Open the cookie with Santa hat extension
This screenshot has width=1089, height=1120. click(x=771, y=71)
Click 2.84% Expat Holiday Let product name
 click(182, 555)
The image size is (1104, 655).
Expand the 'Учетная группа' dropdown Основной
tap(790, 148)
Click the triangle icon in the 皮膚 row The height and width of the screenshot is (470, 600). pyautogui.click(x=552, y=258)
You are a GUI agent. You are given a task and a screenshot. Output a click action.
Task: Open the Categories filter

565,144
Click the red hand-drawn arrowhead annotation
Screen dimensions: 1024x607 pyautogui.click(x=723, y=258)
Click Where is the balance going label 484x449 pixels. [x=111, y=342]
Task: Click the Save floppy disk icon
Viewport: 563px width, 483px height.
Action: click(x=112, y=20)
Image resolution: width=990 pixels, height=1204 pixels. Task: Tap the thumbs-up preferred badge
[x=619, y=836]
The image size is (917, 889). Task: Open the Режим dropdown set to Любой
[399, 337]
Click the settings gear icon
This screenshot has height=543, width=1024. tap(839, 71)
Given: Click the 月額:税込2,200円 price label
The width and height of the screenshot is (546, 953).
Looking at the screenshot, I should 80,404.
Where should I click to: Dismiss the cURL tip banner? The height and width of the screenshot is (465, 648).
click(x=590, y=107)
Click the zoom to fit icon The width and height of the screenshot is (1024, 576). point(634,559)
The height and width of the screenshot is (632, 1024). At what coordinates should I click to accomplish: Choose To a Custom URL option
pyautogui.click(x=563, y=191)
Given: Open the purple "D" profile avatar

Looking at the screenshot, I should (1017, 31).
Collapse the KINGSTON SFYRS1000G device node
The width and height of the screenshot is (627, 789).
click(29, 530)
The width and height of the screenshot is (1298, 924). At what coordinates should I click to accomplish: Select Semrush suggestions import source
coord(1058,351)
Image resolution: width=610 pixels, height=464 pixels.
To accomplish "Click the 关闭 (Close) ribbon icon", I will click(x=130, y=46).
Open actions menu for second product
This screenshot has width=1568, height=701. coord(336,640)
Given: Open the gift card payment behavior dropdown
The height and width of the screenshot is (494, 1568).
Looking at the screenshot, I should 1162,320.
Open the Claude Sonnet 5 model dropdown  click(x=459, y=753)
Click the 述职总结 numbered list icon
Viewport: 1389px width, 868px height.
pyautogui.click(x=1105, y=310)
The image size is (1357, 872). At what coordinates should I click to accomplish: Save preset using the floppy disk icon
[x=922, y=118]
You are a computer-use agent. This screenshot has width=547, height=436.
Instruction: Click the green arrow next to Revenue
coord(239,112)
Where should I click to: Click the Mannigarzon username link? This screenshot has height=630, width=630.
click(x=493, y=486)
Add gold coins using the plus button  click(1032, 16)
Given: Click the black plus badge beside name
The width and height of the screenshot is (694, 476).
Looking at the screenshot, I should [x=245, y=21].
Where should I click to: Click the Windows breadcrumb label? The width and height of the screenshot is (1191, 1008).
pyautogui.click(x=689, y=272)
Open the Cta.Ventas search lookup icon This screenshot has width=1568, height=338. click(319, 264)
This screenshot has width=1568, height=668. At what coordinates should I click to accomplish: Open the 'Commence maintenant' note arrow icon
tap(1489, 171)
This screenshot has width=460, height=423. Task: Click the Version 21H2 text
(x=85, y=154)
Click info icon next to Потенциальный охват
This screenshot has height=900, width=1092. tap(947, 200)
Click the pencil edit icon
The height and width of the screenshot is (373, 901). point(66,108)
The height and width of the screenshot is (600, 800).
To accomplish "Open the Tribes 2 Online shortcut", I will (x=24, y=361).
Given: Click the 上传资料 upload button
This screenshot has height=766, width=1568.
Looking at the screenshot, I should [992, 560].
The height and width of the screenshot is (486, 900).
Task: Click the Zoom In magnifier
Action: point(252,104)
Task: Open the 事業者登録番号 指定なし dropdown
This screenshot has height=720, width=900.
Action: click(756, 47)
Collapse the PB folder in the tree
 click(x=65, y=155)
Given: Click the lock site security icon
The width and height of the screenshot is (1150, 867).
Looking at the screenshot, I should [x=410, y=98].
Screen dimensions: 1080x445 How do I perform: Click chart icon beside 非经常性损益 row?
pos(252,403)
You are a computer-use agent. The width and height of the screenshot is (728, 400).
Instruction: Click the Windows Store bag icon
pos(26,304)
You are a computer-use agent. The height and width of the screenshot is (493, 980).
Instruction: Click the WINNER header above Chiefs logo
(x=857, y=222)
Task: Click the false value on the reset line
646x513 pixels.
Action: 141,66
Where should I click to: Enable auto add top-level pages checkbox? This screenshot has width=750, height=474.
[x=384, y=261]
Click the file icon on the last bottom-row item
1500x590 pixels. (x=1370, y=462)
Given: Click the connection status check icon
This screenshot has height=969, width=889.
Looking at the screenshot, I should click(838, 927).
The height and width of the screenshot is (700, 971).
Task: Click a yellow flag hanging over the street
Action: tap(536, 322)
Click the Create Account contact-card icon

——————————

EXERCISE GOAL —
If a line above holds the word "plus", copy it.

TASK ANSWER —
Add gold coins using the plus button  click(1032, 16)
Given: Click the black plus badge beside name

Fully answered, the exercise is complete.